Counting only lines that contain the string "menu", how many are there in the data? Say the number alone.

** Supplied material follows **

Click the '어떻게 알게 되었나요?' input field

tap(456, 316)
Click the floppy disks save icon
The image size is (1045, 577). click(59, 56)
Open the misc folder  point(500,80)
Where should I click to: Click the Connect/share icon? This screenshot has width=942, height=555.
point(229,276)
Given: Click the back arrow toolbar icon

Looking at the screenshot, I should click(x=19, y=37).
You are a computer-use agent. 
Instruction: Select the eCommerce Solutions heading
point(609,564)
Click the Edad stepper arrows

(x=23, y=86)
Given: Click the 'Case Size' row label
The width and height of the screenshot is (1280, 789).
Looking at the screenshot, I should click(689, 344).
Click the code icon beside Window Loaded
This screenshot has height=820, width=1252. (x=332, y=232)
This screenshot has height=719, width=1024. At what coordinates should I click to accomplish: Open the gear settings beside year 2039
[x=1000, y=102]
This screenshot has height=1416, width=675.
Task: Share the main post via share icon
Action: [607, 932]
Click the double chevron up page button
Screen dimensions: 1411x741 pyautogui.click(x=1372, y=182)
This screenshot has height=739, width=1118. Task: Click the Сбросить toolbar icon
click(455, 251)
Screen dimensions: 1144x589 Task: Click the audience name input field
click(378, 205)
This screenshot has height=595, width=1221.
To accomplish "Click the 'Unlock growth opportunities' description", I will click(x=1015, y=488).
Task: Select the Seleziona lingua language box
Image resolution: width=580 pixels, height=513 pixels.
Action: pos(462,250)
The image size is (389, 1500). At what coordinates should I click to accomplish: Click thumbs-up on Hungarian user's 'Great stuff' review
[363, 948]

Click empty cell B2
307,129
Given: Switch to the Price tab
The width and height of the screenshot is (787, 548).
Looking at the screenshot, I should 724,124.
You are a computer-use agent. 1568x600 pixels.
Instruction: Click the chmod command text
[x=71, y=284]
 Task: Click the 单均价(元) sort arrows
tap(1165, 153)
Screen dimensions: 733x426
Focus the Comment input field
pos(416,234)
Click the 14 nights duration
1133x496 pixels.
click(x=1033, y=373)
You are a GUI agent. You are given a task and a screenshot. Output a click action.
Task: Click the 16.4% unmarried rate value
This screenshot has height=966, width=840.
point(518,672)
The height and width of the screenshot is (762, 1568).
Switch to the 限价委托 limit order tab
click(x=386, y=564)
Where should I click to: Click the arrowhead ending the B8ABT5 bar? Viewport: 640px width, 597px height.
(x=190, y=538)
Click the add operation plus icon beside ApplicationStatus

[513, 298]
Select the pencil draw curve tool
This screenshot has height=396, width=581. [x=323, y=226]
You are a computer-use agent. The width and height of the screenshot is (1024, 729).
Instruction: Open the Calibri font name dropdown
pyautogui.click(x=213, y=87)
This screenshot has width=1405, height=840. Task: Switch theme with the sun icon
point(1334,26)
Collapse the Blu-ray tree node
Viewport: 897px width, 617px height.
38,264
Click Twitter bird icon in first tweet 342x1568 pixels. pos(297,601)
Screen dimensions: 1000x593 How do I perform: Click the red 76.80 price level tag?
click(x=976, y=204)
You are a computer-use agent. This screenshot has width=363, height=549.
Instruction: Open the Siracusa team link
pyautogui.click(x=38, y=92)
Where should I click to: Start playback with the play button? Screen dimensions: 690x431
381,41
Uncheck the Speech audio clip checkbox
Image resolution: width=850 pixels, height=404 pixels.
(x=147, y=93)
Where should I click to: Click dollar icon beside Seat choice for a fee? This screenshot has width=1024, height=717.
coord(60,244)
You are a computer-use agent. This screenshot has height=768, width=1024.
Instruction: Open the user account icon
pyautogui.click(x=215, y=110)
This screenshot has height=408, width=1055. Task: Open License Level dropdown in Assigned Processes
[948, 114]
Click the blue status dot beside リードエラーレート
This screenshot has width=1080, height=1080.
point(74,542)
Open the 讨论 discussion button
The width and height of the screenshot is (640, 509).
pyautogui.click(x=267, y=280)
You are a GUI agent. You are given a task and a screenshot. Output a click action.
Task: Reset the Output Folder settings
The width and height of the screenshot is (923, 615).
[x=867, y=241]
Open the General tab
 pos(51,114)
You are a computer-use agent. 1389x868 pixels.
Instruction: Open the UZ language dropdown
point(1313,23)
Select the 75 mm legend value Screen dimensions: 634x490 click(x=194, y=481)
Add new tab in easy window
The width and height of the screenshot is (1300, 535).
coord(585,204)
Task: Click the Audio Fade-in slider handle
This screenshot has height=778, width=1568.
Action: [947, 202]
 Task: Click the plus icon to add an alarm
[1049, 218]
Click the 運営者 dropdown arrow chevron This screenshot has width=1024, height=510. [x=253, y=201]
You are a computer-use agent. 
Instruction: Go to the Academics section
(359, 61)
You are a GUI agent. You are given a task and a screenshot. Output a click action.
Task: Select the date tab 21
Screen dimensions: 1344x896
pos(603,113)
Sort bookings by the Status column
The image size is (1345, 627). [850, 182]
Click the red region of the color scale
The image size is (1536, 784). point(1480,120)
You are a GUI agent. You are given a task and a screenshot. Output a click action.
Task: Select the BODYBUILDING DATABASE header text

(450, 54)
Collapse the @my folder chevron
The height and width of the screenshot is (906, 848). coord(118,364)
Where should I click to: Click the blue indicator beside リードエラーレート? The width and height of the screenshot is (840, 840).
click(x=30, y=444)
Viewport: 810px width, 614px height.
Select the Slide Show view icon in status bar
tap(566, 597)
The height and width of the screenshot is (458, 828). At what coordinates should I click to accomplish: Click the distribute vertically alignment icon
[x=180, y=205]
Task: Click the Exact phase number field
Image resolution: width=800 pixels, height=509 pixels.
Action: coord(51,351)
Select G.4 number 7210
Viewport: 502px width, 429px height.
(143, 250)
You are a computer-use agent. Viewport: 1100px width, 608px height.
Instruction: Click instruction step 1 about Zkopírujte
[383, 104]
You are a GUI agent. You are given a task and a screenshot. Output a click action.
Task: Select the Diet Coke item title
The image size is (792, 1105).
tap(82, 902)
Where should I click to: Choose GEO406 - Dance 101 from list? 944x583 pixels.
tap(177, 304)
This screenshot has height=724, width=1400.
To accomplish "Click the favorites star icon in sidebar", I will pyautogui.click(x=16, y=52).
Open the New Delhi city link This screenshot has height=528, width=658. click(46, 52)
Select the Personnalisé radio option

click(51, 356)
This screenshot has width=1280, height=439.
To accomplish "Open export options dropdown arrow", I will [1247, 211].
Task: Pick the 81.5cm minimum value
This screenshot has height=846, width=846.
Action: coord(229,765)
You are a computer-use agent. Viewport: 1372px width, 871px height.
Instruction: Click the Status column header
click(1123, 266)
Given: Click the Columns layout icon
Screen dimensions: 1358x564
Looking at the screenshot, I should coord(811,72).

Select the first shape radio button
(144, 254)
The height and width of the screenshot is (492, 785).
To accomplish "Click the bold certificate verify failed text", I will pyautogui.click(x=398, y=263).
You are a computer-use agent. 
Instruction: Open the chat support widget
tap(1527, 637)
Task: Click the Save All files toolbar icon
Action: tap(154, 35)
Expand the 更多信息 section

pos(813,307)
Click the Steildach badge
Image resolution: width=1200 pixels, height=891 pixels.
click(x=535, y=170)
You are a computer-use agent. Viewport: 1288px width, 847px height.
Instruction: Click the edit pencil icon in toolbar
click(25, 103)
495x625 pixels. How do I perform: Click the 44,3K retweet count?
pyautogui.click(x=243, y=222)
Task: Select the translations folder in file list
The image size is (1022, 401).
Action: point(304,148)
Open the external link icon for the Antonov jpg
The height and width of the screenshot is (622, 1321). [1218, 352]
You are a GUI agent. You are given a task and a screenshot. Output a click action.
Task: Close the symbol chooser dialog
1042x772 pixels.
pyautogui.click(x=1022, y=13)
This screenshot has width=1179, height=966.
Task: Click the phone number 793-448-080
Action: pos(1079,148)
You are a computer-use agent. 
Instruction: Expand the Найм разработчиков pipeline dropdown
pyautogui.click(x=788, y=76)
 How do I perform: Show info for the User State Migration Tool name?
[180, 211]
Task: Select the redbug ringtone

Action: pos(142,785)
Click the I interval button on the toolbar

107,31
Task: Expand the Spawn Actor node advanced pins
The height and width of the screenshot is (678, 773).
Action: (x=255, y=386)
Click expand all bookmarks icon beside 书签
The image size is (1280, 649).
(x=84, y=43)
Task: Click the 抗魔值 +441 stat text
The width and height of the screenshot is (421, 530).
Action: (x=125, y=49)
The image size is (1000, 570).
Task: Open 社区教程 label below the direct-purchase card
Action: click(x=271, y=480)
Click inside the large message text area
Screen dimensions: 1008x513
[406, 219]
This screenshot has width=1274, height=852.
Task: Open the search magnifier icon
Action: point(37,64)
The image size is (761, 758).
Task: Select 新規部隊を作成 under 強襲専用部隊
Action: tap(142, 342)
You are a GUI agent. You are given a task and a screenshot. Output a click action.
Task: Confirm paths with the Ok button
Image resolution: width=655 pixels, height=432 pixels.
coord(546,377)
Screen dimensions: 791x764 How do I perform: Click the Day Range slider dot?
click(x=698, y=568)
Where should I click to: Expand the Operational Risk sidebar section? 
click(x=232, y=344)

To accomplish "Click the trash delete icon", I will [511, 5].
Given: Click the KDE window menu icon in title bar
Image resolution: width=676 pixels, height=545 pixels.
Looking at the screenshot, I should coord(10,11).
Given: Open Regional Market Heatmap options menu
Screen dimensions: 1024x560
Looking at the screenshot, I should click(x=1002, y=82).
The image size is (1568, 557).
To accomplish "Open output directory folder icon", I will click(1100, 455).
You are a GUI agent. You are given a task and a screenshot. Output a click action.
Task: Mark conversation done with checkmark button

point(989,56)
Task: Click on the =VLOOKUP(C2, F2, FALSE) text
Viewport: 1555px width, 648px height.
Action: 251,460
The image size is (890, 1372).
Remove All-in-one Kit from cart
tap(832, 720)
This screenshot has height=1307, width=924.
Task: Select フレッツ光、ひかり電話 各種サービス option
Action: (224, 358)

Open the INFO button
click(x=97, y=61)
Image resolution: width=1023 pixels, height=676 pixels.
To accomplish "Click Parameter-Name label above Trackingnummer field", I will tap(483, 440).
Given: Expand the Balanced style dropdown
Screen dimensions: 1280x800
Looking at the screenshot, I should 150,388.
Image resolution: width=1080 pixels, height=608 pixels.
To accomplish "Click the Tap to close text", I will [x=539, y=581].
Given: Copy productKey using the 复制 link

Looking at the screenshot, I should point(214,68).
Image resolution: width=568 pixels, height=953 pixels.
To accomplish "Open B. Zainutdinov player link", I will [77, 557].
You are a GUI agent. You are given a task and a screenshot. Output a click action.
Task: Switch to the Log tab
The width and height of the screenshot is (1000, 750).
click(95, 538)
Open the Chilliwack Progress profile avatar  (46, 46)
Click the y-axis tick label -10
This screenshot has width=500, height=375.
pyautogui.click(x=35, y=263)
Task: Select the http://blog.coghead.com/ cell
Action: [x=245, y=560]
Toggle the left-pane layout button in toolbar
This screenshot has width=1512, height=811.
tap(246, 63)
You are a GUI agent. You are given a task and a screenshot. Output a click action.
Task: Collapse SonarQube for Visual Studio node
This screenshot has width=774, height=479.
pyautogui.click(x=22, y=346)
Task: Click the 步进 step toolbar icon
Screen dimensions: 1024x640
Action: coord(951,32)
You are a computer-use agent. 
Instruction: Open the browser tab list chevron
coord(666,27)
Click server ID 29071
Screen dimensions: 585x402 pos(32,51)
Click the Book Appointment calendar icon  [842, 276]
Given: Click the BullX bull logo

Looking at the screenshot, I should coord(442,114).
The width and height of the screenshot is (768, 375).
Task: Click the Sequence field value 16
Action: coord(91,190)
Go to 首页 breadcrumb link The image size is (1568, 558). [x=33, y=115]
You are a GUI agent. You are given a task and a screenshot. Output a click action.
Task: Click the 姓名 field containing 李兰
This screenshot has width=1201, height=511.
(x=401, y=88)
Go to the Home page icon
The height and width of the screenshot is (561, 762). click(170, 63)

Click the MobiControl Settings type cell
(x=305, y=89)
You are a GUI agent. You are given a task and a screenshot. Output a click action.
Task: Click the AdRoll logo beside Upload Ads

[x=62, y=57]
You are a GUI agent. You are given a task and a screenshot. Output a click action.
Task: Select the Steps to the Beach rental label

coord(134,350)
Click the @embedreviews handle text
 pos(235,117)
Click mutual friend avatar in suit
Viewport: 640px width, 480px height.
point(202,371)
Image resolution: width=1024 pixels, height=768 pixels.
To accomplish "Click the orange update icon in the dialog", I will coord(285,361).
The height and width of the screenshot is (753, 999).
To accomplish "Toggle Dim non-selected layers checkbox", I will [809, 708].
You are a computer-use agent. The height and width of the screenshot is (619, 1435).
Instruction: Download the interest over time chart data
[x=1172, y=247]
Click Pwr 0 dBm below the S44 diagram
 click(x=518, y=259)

** End of Supplied material **

*Output for this exercise:*
2